(aws_eks): (EKS cluster_logging property makes cluster unmanageable) #20779

dborysenko · 2022-06-17T23:16:50Z

Describe the bug

EKS cluster built with cluster_logging property set prevents the cluster from being modified. In my particular tests, I can't add or delete CIDRs to/from endpoint_access cluster property.

Expected Behavior

cluster_logging should not prevent cluster settings from being modified.

Current Behavior

cluster_logging makes cluster unmanageable

Reproduction Steps

Create EKS cluster using CDK code:

from aws_cdk import (Stack, aws_eks as eks, aws_ec2 as ec2)
from constructs import Construct


class PublicCidrBugStack(Stack):

  def __init__(self, scope: Construct, construct_id: str, **kwargs) -> None:
    super().__init__(scope, construct_id, **kwargs)
    vpc = ec2.Vpc.from_lookup(self, "VPC", vpc_id="vpc-myvpcid")
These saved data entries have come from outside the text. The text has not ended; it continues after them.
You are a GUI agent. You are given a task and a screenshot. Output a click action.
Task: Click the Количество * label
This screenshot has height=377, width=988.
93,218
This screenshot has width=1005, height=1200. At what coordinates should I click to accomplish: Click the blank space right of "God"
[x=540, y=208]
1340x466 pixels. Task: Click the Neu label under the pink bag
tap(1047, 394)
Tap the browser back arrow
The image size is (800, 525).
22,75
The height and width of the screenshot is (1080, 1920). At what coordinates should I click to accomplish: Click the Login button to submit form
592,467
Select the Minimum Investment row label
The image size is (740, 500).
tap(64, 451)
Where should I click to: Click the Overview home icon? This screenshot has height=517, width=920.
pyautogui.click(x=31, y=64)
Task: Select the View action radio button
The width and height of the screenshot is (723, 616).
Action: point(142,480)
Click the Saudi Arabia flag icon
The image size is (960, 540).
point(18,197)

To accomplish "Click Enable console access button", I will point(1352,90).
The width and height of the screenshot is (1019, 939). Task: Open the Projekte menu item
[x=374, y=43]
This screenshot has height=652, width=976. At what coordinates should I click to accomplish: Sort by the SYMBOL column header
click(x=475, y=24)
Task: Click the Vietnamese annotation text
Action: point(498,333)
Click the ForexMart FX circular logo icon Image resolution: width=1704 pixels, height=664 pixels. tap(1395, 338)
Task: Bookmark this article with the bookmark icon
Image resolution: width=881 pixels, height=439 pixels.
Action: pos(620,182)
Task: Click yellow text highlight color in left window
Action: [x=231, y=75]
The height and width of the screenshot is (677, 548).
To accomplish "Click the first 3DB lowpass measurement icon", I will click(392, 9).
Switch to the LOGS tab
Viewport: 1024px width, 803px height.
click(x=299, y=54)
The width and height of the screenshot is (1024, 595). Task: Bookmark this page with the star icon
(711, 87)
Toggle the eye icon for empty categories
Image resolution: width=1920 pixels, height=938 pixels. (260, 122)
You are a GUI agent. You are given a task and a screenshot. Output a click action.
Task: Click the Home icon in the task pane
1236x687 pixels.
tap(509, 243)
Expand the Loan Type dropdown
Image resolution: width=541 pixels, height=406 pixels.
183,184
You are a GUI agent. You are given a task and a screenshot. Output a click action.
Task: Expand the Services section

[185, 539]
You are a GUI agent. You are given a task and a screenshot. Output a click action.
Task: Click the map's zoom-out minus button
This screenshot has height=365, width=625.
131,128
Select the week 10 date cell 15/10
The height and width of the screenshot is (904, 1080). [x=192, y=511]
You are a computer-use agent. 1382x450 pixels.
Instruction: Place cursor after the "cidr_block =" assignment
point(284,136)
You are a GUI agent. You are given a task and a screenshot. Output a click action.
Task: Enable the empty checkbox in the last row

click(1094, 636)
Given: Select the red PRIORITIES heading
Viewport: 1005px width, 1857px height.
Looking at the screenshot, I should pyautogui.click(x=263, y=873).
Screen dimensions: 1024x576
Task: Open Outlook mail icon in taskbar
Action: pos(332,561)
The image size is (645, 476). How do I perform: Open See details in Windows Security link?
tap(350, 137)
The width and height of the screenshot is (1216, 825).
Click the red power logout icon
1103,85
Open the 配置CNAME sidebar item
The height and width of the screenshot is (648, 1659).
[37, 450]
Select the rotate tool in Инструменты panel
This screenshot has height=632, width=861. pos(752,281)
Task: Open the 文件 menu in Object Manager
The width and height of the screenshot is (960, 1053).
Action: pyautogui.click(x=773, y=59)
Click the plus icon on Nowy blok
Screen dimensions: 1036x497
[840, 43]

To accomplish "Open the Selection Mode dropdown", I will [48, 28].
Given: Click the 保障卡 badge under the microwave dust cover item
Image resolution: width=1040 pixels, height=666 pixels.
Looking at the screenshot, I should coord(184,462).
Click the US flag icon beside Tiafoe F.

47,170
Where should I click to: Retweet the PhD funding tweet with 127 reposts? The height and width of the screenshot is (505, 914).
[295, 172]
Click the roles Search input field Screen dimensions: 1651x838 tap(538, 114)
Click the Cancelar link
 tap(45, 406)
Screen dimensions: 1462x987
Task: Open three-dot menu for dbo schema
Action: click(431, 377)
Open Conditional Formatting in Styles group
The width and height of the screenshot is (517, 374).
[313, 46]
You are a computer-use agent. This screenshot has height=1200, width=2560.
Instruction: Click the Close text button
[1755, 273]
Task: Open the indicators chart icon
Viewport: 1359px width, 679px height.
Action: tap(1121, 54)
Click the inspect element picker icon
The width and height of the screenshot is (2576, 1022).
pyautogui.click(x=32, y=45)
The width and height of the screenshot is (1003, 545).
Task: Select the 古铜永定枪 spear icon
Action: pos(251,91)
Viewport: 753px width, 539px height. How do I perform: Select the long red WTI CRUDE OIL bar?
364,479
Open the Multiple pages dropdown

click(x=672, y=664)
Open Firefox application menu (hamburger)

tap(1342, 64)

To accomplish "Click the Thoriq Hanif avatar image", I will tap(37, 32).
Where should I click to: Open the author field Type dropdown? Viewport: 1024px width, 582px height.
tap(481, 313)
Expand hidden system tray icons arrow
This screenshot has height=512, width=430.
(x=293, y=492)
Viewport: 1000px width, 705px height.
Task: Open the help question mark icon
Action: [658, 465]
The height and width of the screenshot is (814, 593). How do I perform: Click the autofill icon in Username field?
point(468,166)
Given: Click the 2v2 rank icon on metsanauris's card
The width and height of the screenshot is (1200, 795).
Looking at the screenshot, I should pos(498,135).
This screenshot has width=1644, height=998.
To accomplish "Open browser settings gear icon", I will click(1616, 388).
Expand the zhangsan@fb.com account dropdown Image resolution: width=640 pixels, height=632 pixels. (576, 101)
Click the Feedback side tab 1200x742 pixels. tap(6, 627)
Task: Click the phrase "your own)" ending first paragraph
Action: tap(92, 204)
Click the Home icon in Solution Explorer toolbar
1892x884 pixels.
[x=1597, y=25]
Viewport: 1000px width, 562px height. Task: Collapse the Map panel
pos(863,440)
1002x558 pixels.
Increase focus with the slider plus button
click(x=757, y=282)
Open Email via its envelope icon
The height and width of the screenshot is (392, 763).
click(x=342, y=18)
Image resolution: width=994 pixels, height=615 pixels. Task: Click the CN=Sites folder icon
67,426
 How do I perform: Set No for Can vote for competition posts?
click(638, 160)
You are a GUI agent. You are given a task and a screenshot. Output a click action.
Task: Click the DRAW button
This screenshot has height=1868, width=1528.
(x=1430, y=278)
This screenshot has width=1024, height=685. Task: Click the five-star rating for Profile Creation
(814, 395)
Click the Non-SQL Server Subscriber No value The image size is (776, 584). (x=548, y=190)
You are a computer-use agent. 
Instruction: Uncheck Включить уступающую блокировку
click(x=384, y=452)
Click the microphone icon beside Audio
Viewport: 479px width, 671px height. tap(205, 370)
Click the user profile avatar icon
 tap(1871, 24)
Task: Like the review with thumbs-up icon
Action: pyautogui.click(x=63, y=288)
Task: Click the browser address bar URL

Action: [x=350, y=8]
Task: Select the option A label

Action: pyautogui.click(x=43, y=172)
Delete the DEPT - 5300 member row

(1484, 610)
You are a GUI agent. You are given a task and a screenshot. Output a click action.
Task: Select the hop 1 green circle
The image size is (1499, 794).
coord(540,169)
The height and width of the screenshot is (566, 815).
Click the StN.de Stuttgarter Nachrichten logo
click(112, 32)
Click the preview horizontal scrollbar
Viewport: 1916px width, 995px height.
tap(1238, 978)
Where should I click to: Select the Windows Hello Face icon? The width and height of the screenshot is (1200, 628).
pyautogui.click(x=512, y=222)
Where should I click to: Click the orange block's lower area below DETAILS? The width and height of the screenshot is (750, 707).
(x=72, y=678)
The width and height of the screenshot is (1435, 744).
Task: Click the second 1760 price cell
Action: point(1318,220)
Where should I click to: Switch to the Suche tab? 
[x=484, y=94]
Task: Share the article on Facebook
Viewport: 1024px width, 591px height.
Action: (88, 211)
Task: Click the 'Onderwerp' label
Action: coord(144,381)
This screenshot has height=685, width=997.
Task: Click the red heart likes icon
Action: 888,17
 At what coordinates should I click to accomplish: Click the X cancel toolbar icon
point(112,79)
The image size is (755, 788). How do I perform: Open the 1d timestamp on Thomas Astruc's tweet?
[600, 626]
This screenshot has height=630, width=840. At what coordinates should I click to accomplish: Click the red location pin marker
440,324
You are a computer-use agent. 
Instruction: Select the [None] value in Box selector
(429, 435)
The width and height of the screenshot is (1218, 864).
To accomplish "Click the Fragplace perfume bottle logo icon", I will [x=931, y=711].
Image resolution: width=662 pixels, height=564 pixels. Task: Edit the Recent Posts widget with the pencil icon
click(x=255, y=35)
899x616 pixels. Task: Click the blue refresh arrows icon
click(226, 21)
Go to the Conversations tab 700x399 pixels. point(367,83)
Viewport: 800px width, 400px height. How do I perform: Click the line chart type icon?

    api_access = ["1.2.3.4/32"]
    public_api_access = eks.EndpointAccess.PUBLIC_AND_PRIVATE.only_from(*api_access)
    cluster = eks.Cluster(
        self,
        "publicCidrBug",
        cluster_name="public-cidr-bug",
        version=eks.KubernetesVersion.V1_21,
        vpc=vpc,
        default_capacity=0,
        endpoint_access=public_api_access,
        vpc_subnets=[
            ec2.SubnetSelection(subnet_type=ec2.SubnetType.PRIVATE_WITH_NAT),
            ec2.SubnetSelection(subnet_type=ec2.SubnetType.PUBLIC)
        ],
        cluster_logging=[eks.ClusterLoggingTypes.AUTHENTICATOR],
        alb_controller=eks.AlbControllerOptions(version=eks.AlbControllerVersion.V2_4_1),
        tags={"mytesttag": "tag"})

    cluster.add_auto_scaling_group_capacity(
        "systemASG",
        instance_type=ec2.InstanceType("t3.large"),
        min_capacity=1,
        max_capacity=5,
        vpc_subnets=ec2.SubnetSelection(subnet_type=ec2.SubnetType.PRIVATE_WITH_NAT))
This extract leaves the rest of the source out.